A police investigation in Boston called "Operation High Hopes" led to the seizure of more than 33 pounds of fentanyl. (Suffolk County District Attorney's Office.)
Boston authorities said they seized more than 33 pounds of fentanyl—enough to kill millions of people—in connection with one of Massachusetts’ biggest drug busts ever.
In announcing the results of a six-month wiretap probe called "Operation High Hopes," prosecutors said the synthetic opioid was being sold on the street by a drug gang with links to Mexico’s notorious Sinaloa Cartel, the drug organization once led by Joaquín "El Chapo" Guzmán.
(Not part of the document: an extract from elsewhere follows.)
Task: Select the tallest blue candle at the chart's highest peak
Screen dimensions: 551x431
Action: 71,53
“I want to be clear about the size and scope here,” District Attorney Daniel Conley said at a news conference Thursday. “Massachusetts’ fentanyl trafficking statute covers quantities greater than 10 grams. That threshold represents less than 1/1000 of the quantity we’ve taken off the street.”
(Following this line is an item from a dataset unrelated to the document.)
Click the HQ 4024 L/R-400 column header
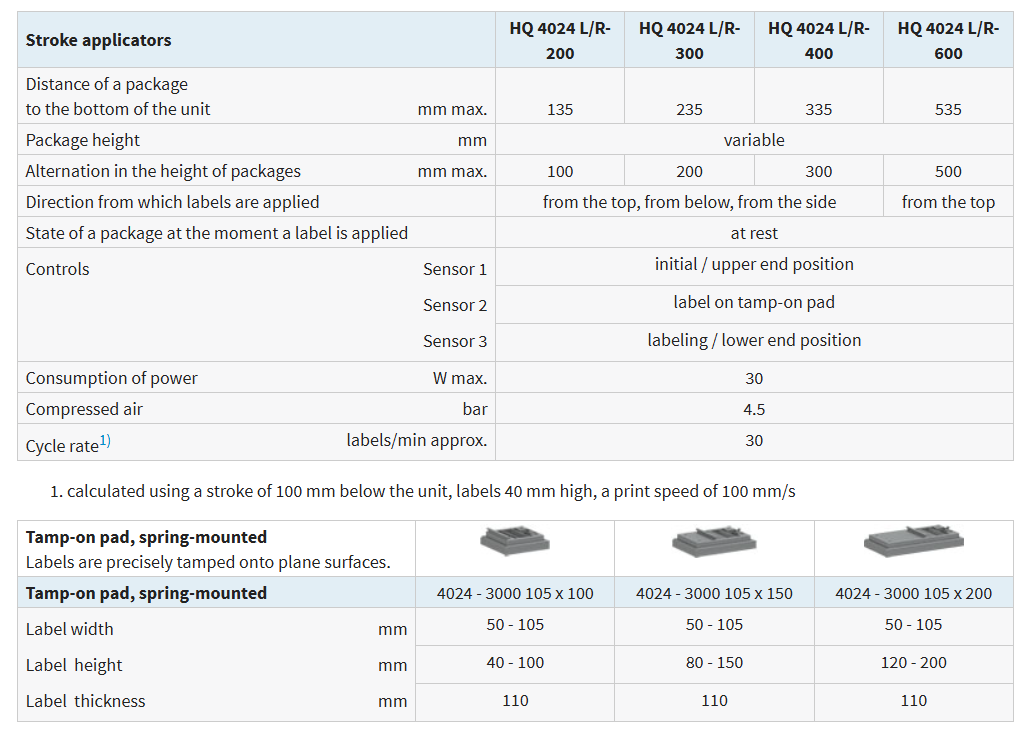The image size is (1026, 735). click(819, 41)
He said the number of overdoses the seized fentanyl could have caused “is truly staggering.”
“Individuals who buy and sell at this level aren’t users,” Conley said. “They’re not small-time dealers, either. They’re certainly not selling to support a habit. They’re trafficking in addictive substances that claim more lives in Massachusetts than all homicides, all suicides, and all car crashes, statewide, combined.”
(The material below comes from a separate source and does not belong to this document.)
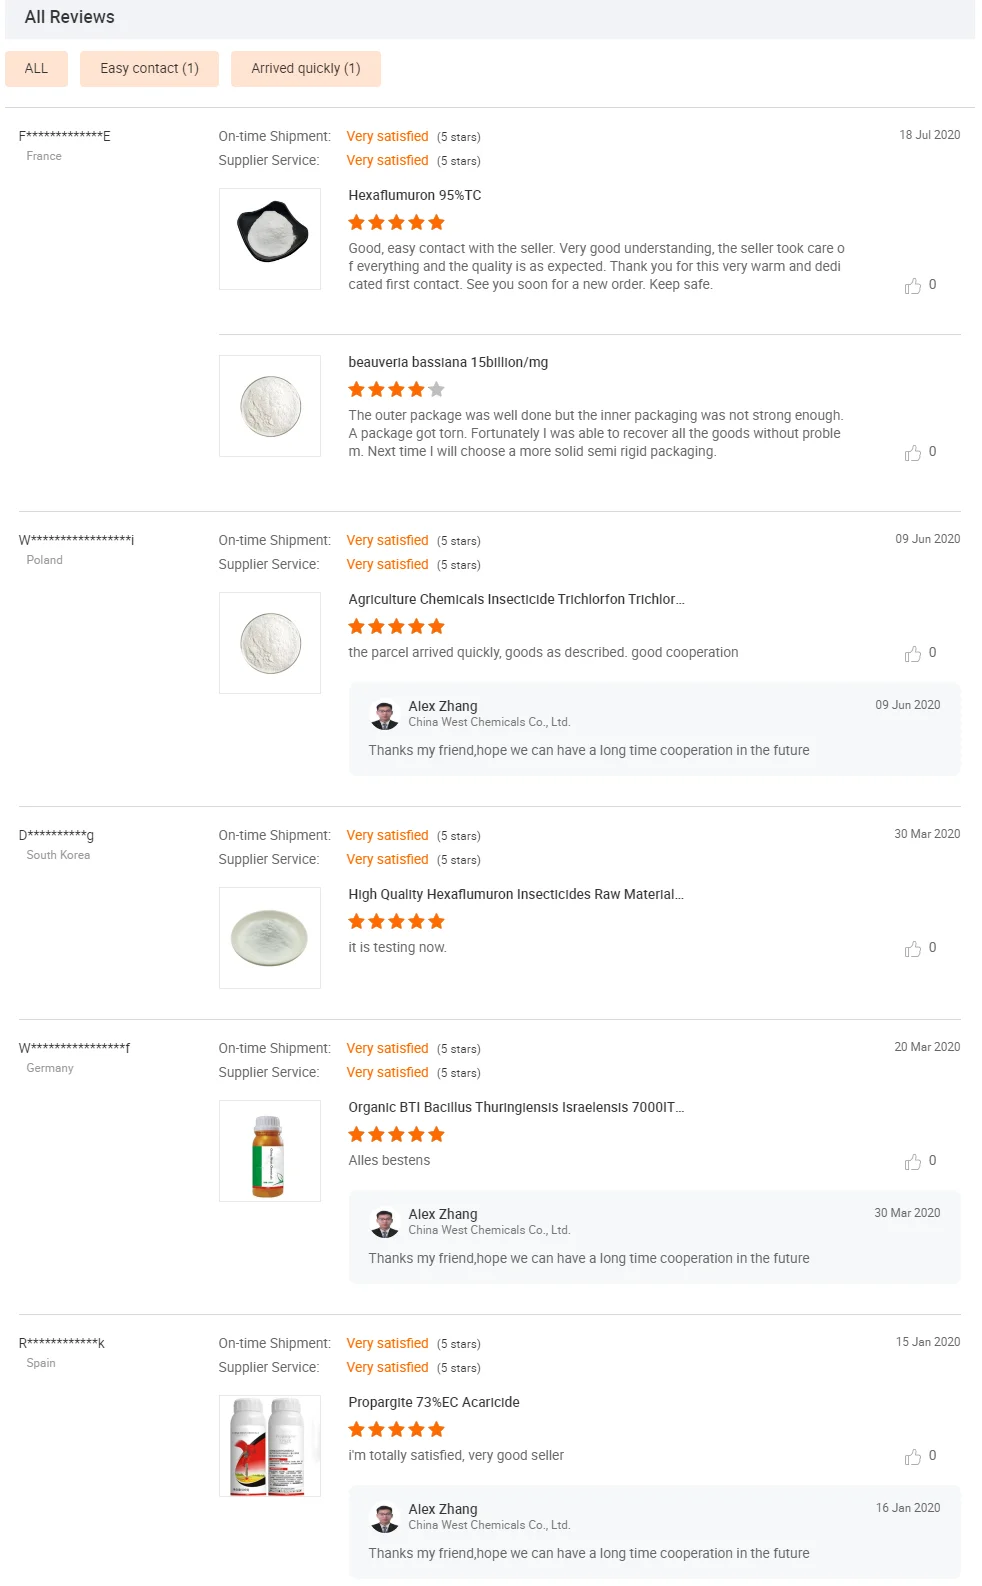
Task: Click the BTI orange bottle thumbnail
Action: click(x=270, y=1151)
The Boston Herald quoted a law enforcement source as saying that the 33-plus pounds of fentanyl is enough to kill more than 7 million people in its raw form. Massachusetts population is 6.8 million.
Authorities said the biggest fish netted in the probe, conducted by Boston police and agents from the federal Drug Enforcement Agency, was Robert Contreras, 42, of Boston. He was arrested at his home Thursday and is being held in lieu of $1 million bail.
Conley said the probe’s initial focus was a Contreras customer, Edward Soto-Perez, 43, of Boston.
He said he took the “rare step of approving a wiretap” because Soto-Perez had been so adept at protecting the addresses of his stash houses and the identities of his suppliers.
Conley said the wiretap eventually led to Soto-Perez's biggest supplier, Contreras, and established Contreras' direct ties to the Sinaloa cartel.
The DA said 36 others were also arrested in the probe and that investigators also seized cocaine, heroin, two guns and $300,000 in cash.